I just updated a package to work with Elm 0.19. The final step is to publish and I have a question about versioning.
In my case the public API has not changed, so
elm bump interprets it to be a PATCH level change.
Question: Is it true that in this case, the right approach is to publish a PATCH level change, even though it is in fact a “breaking” change in the sense that the new code will only compile with Elm 0.19?
The version numbers should just keep going with 0.19, so it looks like your next version should be 2.0.2 or higher.
I’m interpreting that to mean that package versioning is exclusively about the public API. I think I understand the reasoning for that - if the versioning were also used to distinguish compatibility with different Elm versions, it would cause a confusing interaction with the API versioning:
For example, if my current Elm 0.18 package is
3.0.1, and then I bump to version
4.0.0 for Elm 0.19, then what would happen if I wanted to backport a breaking API change to the Elm 0.18 branch? I could not bump it to version
4.0.0, since that MAJOR version is already taken by Elm 0.19. In theory could bump it to
5.0.0, but then we have interleaved MAJOR versions for different Elm versions. A breaking API change for the Elm 0.19 package would then need to go from
6.x, and so on.

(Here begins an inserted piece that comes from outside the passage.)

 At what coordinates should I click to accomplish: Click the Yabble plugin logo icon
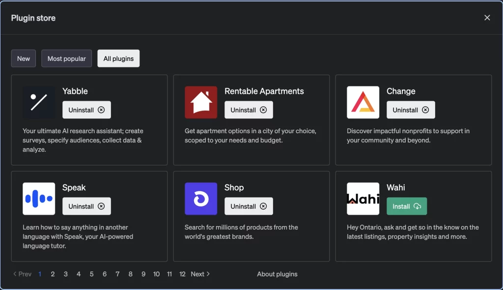tap(39, 102)
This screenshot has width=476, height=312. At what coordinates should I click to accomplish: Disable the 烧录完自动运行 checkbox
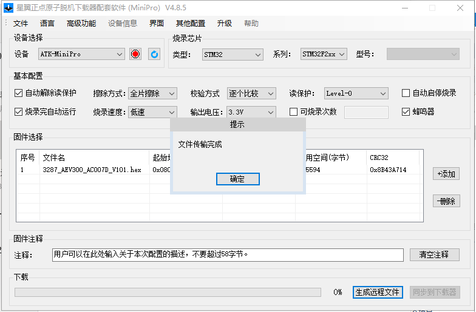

Making sense of the available versions would be difficult for package users.
So limiting versioning to API changes makes sense, but therefore I have no way to signal “If you update this package from version
<= 3.0.1 to
>= 3.0.2 then you will only be able to compile your project with Elm 0.19.” I think the best I can do is to put that note on the
CHANGELOG. But it would be great to know if there are other steps to take.